### À réaliser
Reproduisez fidèlement, dans le texte sur les circulaires relatives aux expulsions de Roms, le passage qui va de « - la circulaire » jusqu'à « l’ordre de qui ? » inclus.

### Texte fourni
━━━━

Le 16 septembre, à Bruxelles, le président de la République a trouvé un responsable tout désigné dans cette triste affaire des expulsions de Roms. Peu soucieux du respect du calendrier, Nicolas Sarkozy prétend que la circulaire du 5 août a été annulée immédiatement et que la commissaire européenne a tort de ne retenir que ce « chiffon de papier » signé par un collaborateur du ministre de l’intérieur alors que la « vraie » circulaire est signée trente deux jours plus tard par un « authentique » ministre. !
La commission européenne n’a pas à entrer dans ce genre de considération ; elle a retenu l’action entreprise par la France dès le discours de Grenoble.
Si l’affaire devenait "européennement" judiciaire (!), un juge « indépendant » constaterait d’ailleurs que :
- la première circulaire de huit pages, intitulée « lutte contre les campements illicites » date du 24 juin et qu’elle est signée par Brice Hortefeux et Eric Besson ; qu’elle est suffisamment précise pour y distinguer les différents cas de figure de campements illicites dont, sans les nommer à cette date du 24 juin, les campements de Roms
- la seconde circulaire , de trois pages et trois autres pages de tableaux à compléter, intitulée cette fois « évacuation des campements illicites », du 5 août, fait référence à la circulaire du 24 juin et du télégramme du 30 juillet ; qu’elle est signée du directeur de cabinet du ministre de l’intérieur ; qu’elle porte clairement la mention discriminatoire de référence à une ethnie et population particulière, les Roms, (« en priorité ceux des Roms », est-il indiqué dès la troisième ligne de la circulaire) ; qu’il semble pratiquement impossible administrativement que cette circulaire en référence à la précédente n’ait pu être communiquée aux signataires de la circulaire du 24 juin (les révélations et preuves apportées par le Canard Enchaîné concernant un membre du cabinet du ministre de l’immigration en apportent la confirmation) ; que le ministre de l’intérieur ne peut fuir la responsabilité des terminologies employées dans la circulaire du 5 août sous prétexte qu’il n’a pas signé cette instruction administrative aux préfets et que l’on n’a jamais vu encore, un directeur de cabinet, préfet lui-même, signer pour et au nom de son ministre, sans avoir reçu « un bon à tirer » et qui plus est, dans le contexte particulier de la gouvernance actuelle, sans avoir reçu aussi l’aval de l’Elysée.
- la circulaire de « détresse » - comme s’il y avait urgence - d’une page du 9 août, signée du préfet directeur-adjoint de cabinet de Brice Hortefeux, faisant référence aux deux précédentes circulaires ne peut avoir échappé ni aux deux ministres concernés, ni à l’Elysée.
Si l’ignorance des ministres ou leur irresponsabilité, dans cette affaire grave, était démontrée, il serait, alors inquiétant pour le fonctionnement de la République, de savoir que des subordonnés peuvent, à tout moment, ébranler l’édifice des valeurs de la forme de notre gouvernement . Hélas, il est plus probable que ces lampistes auxquels le président de la République voudrait, au yeux de Bruxelles, faire porter la responsabilité aient agi sur ordre. Mais l’ordre de qui ?

━━━━

### Données enregistrées
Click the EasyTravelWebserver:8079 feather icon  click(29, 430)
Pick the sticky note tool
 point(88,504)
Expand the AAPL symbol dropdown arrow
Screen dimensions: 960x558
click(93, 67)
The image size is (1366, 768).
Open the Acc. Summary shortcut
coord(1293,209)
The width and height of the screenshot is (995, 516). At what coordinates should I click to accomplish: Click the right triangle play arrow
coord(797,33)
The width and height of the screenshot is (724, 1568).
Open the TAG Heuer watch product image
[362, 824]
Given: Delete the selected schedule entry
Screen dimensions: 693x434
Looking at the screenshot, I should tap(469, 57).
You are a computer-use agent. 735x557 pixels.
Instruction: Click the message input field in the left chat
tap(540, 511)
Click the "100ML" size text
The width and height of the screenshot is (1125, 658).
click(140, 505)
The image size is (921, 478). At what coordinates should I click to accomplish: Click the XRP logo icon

━━━━

### Résultat obtenu
- la circulaire de « détresse » - comme s’il y avait urgence - d’une page du 9 août, signée du préfet directeur-adjoint de cabinet de Brice Hortefeux, faisant référence aux deux précédentes circulaires ne peut avoir échappé ni aux deux ministres concernés, ni à l’Elysée.
Si l’ignorance des ministres ou leur irresponsabilité, dans cette affaire grave, était démontrée, il serait, alors inquiétant pour le fonctionnement de la République, de savoir que des subordonnés peuvent, à tout moment, ébranler l’édifice des valeurs de la forme de notre gouvernement . Hélas, il est plus probable que ces lampistes auxquels le président de la République voudrait, au yeux de Bruxelles, faire porter la responsabilité aient agi sur ordre. Mais l’ordre de qui ?